> _How to complete this task_: Scan the lines below for the string "agent". Reply with how many match, and no other words.

*** Supplied records ***

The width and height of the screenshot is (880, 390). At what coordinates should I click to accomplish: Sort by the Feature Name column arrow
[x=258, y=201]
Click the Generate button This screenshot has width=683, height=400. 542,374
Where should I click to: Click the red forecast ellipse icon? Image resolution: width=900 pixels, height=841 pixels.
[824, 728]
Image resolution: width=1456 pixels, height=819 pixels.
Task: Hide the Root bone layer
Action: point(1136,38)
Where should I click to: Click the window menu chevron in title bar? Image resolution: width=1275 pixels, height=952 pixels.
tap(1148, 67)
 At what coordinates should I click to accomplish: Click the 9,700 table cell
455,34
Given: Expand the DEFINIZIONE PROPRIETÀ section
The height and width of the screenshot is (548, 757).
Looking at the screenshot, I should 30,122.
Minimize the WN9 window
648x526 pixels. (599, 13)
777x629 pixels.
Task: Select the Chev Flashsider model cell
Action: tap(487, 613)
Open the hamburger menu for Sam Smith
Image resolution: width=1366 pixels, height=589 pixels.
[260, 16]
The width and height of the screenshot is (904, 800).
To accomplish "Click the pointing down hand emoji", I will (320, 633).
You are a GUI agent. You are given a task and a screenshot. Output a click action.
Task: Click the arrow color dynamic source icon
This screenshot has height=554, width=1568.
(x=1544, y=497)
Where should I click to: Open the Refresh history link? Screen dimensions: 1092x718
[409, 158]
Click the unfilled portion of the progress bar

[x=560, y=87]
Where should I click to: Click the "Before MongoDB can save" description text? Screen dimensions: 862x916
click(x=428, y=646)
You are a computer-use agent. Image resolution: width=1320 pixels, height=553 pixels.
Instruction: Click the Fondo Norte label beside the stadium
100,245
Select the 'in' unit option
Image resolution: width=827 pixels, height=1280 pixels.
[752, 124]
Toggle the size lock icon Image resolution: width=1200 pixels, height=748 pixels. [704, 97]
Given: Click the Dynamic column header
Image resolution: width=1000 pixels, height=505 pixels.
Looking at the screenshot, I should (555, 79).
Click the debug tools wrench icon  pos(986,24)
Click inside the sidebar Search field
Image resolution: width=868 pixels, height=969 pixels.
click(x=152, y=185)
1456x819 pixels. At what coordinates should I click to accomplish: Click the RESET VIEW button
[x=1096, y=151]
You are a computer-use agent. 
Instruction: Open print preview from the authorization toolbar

*** End of Supplied records ***

> _Output_: 3